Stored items
· · ·

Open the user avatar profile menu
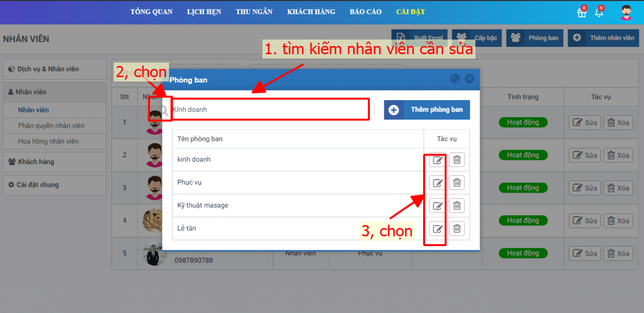 [626, 12]
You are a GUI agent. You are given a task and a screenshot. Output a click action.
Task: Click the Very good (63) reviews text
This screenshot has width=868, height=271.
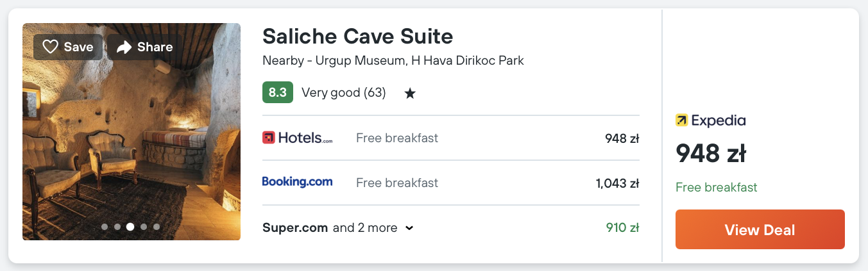[343, 93]
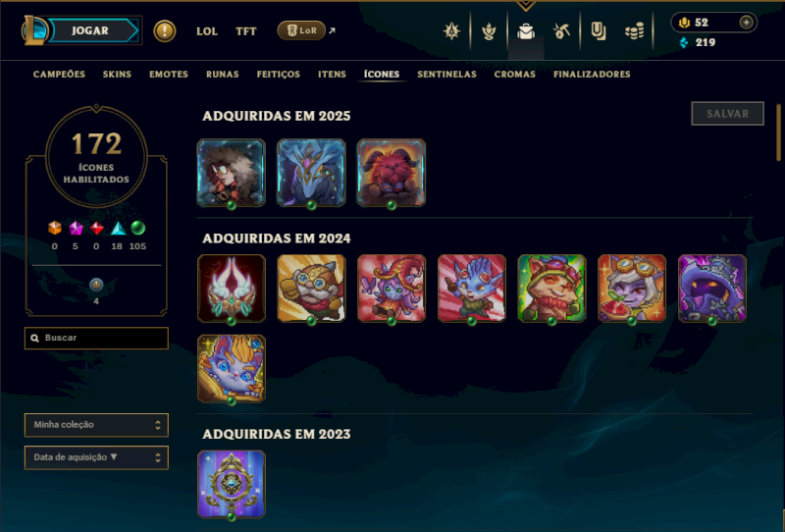Viewport: 785px width, 532px height.
Task: Open the Clash trophy icon
Action: [489, 31]
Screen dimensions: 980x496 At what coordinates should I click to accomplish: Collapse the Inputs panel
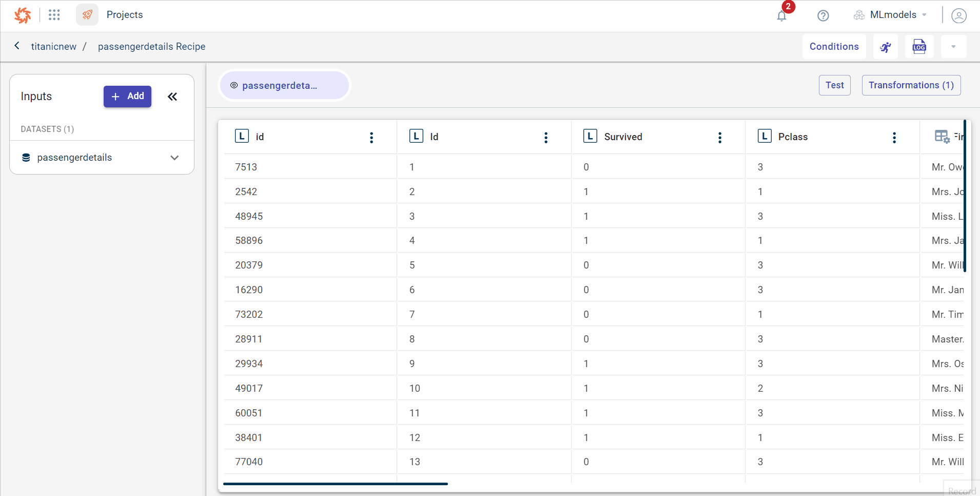click(x=172, y=97)
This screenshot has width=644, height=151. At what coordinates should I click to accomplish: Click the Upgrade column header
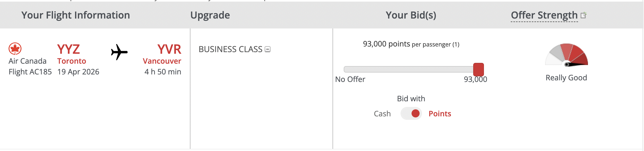(210, 15)
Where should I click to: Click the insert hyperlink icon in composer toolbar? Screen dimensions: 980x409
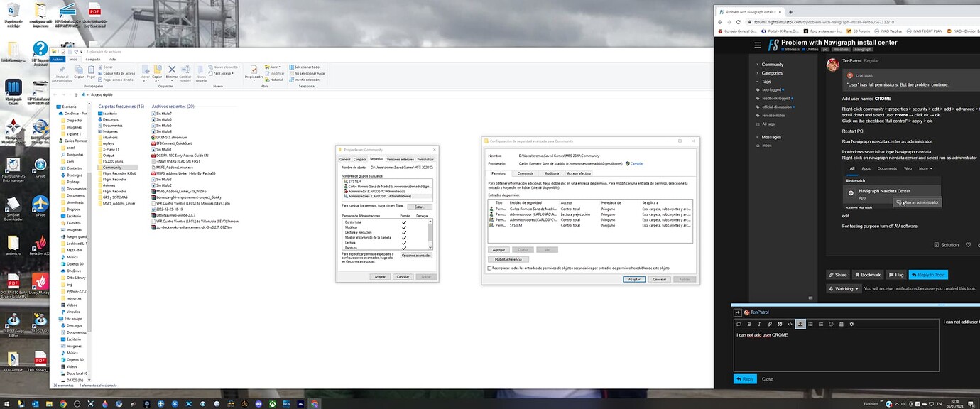point(770,324)
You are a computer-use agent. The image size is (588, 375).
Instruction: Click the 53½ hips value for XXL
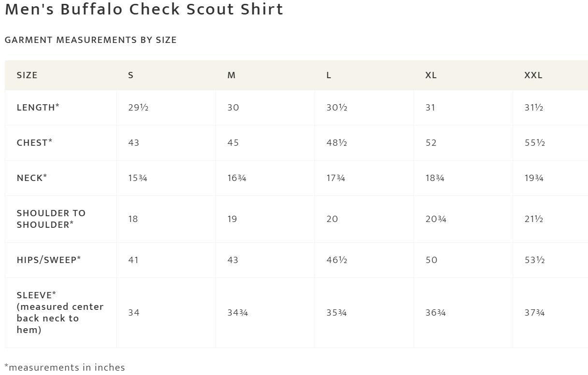coord(535,260)
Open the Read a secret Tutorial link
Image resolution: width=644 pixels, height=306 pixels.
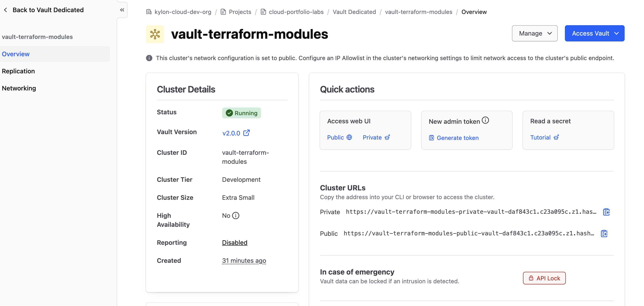pyautogui.click(x=545, y=137)
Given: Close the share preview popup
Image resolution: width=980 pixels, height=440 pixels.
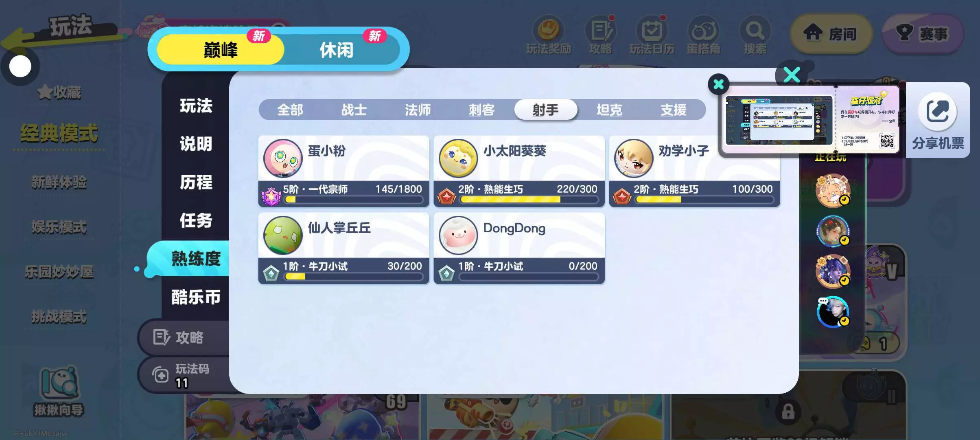Looking at the screenshot, I should tap(719, 84).
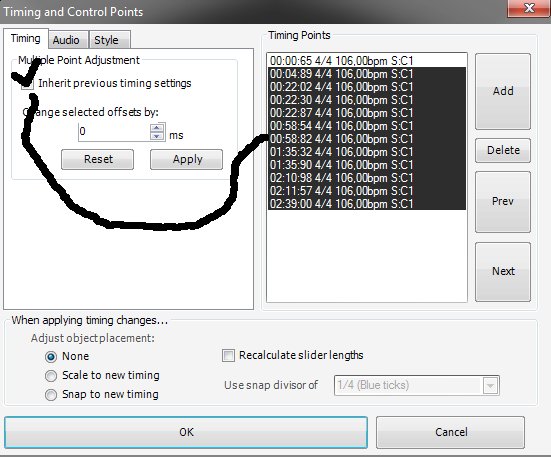Jump to the Next timing point
Screen dimensions: 551x457
[503, 272]
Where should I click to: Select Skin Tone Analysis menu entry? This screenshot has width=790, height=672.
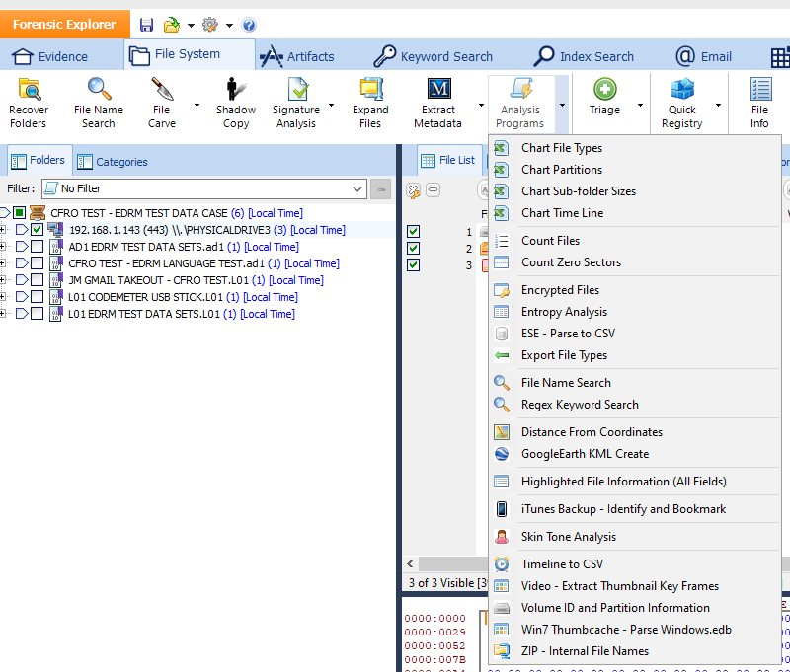tap(568, 537)
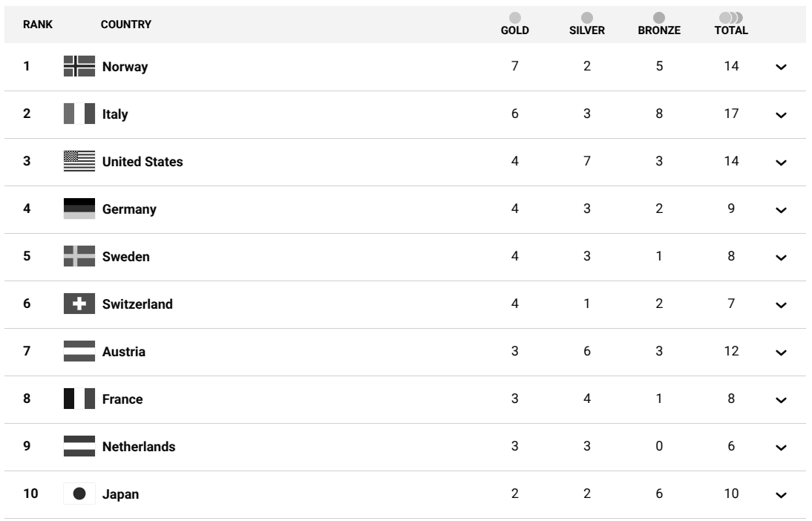The width and height of the screenshot is (812, 521).
Task: Click the United States flag icon
Action: tap(79, 162)
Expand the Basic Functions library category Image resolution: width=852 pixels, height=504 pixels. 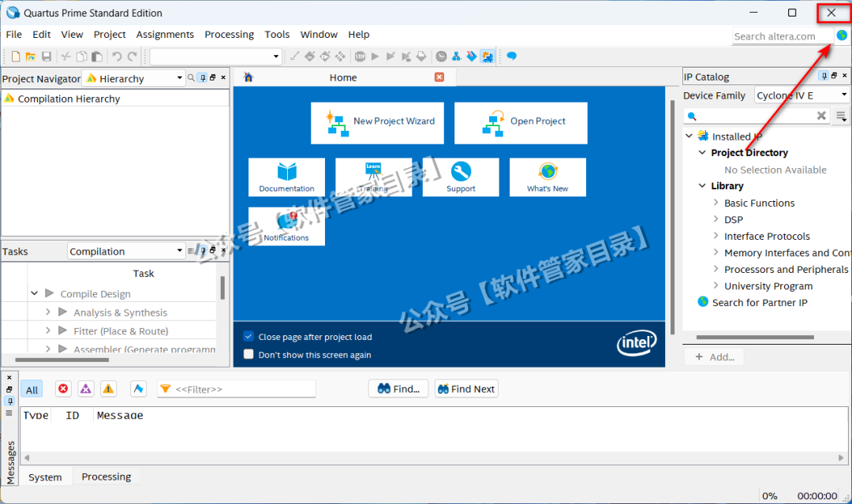[716, 203]
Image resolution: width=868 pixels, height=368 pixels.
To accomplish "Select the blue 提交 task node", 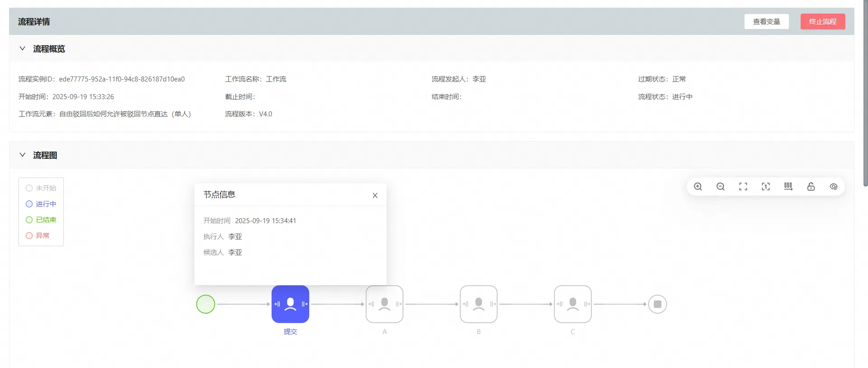I will coord(290,304).
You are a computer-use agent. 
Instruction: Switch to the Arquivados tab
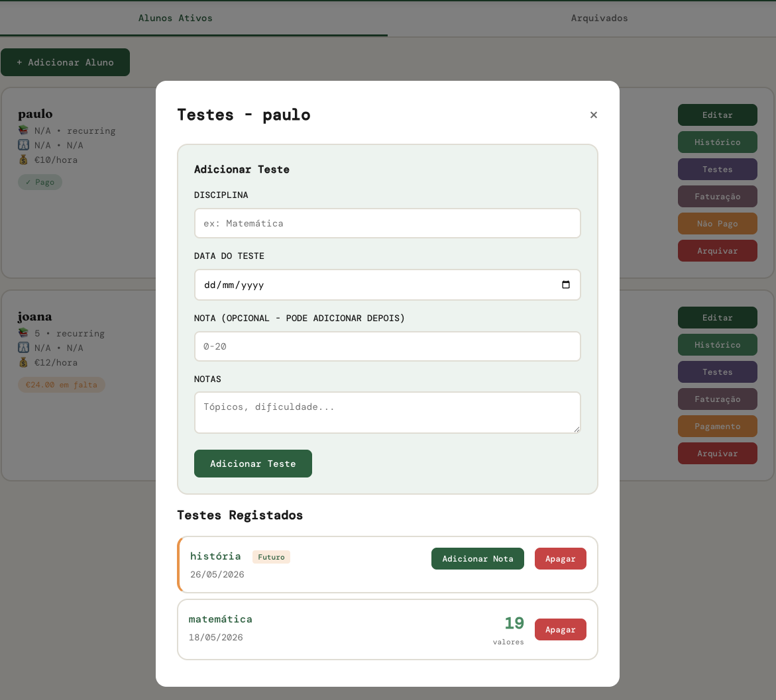(599, 19)
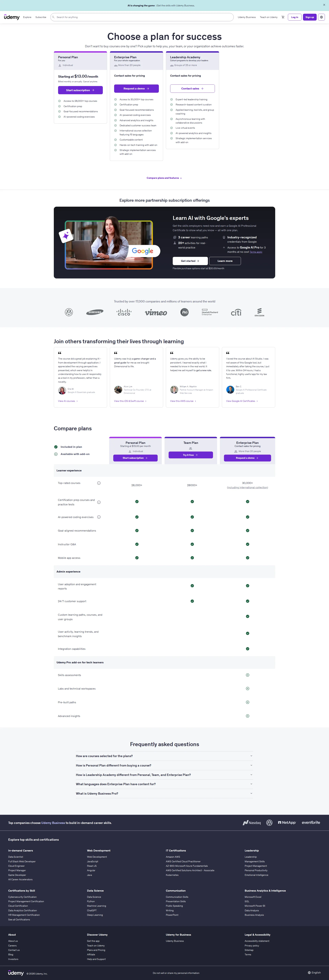This screenshot has height=980, width=329.
Task: Click the Udemy logo in the header
Action: pos(12,17)
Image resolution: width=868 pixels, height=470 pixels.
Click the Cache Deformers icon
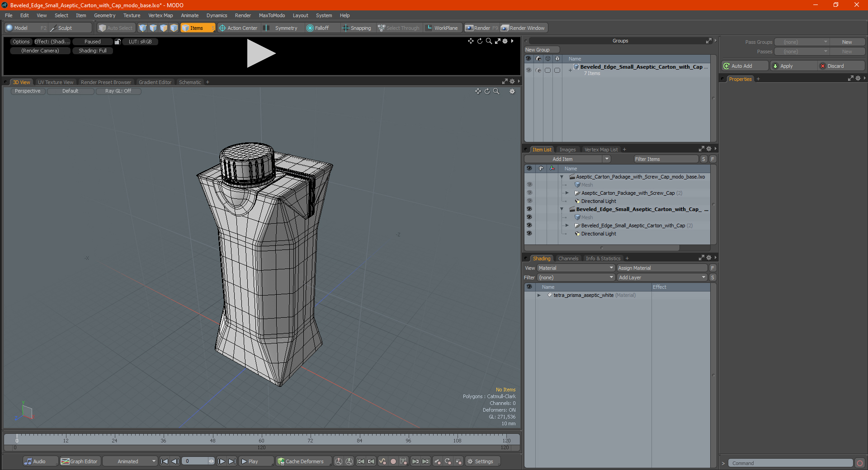click(x=281, y=461)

· · ·

Above are some records; copy each line there that contains "computer".

ANSWER FOR THIS EXERCISE
You are a computer-use agent. The image size is (588, 375).
You are a computer-use agent. 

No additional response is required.